Les indications sont très rares. L’allogreffe de l’appareil extenseur du genou, système essentiel à l’extension active du genou, et donc à la marche, est un peu l’intervention de la dernière chance pour des patients qui se déplacent avec de grandes difficultés, du fait d’un genou très instable.

"Cette intervention est indiquée chez des personnes, souvent âgées (70 à 90 ans), qui ont été opérées à de multiples reprises du genou, sont porteuses de prothèse, parfois même ont dû en changer. Liée à toutes ces interventions, la rotule ou patella (os faisant partie de l’articulation du genou, N.D.L.R.) est fragilisée, le tendon rotulien se rompt, se rétracte, il n’est plus fonctionnel. Ces complications sont heureusement très rares, mais génèrent une véritable impotence…", résume le Dr Didier D’Hondt, chirurgien orthopédiste au sein de l’IMSA (Institut méditerranéen du sport et de l’arthrose).

C’était dans cette situation que se trouvait Odette, dont le prénom a été modifiée, une Azuréenne de 80 ans qu’il opérait il y a quelques jours. Porteuse d’une prothèse du genou, elle présentait une destruction de son tendon rotulien.

8 semaines de cicatrisation

 

"La réparation tendineuse est peu efficace dans ce type de situation; il n’y a dès lors pas vraiment d’alternative à l’allogreffe de l’appareil extenseur, (prélevé sur cadavre)". La technique va donc consister à reconstruire, grâce à ce greffon, tout l’appareil extenseur du genou en fixant l’insertion du tendon rotulien de l’allogreffe sur le tibia, en repositionnant la rotule de l’allogreffe au centre du genou du patient et en suturant le tendon quadricipital de l’allogreffe au tendon quadricipital restant du patient (lire encadré).

"Le temps de cicatrisation est d’environ 8 semaines, pendant lesquelles la personne doit porter des attelles. Mais, au bout de cette période, soit dès que la consolidation du tendon rotulien et du tendon quadricipital est obtenue, la fonction du genou est de nouveau normale. Et l’extension active du genou rétablie. Des séances de rééducation sont néanmoins nécessaires pour rétablir la motricité et le tonus du quadriceps."

Pas de risque de rejet

Concernant le risque de rejet, il serait très faible, voire nul. "Le greffon, provenant de la banque d’organes à Marseille est congelé en vapeur d’azote (-140°/-180°). Le froid détruit en effet les cellules, ne laissant que l’architecture du tendon intacte; aucun traitement n’est d’ailleurs nécessaire pour supporter la greffe", indique le Dr D’Hondt.

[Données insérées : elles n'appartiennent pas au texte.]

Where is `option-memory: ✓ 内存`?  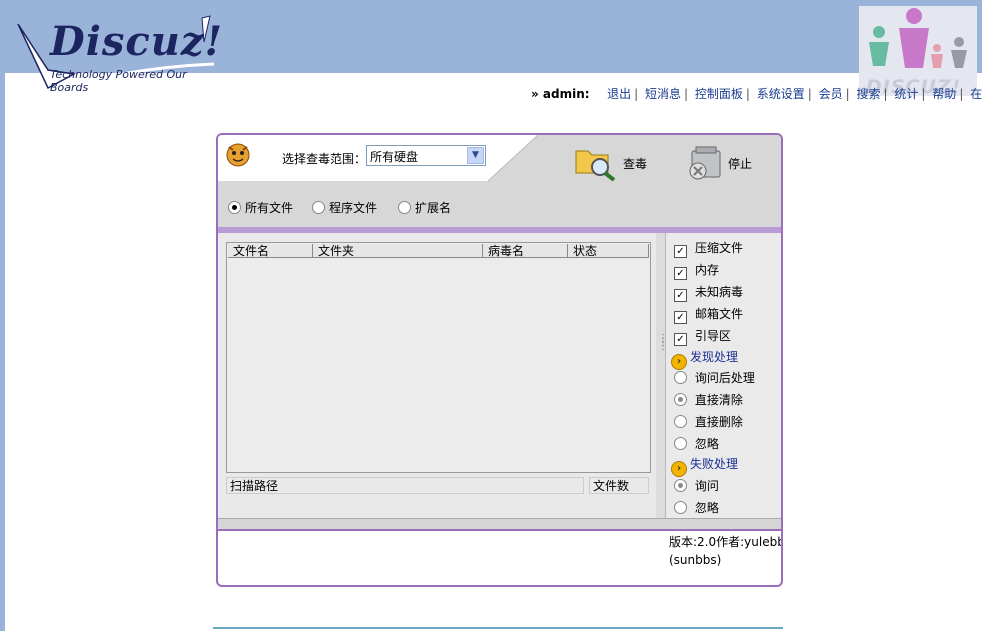
option-memory: ✓ 内存 is located at coordinates (696, 270).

Si ce type d’intervention reste très peu pratiqué, et requiert une certaine expertise, ses succès pourraient conduire à un élargissement de ses indications. "Avec le vieillissement de la population, il devient plus fréquent de réopérer des patients porteurs de prothèse du genou (les prothèses de genou ont une durée de vie moyenne de 20 ans, N.D.L.R.). Les ruptures chroniques de l’appareil extenseur, complications autrefois très rares, deviennent plus fréquentes." Et surtout, il y a quelques années encore, personne ou presque n’avait l’idée de proposer à des nonagénaires voire des octogénaires, une greffe pour leur permettre de recouvrer une autonomie. "On abandonnait les patients âgés à leur sort. Aujourd’hui on n’abandonne plus personne."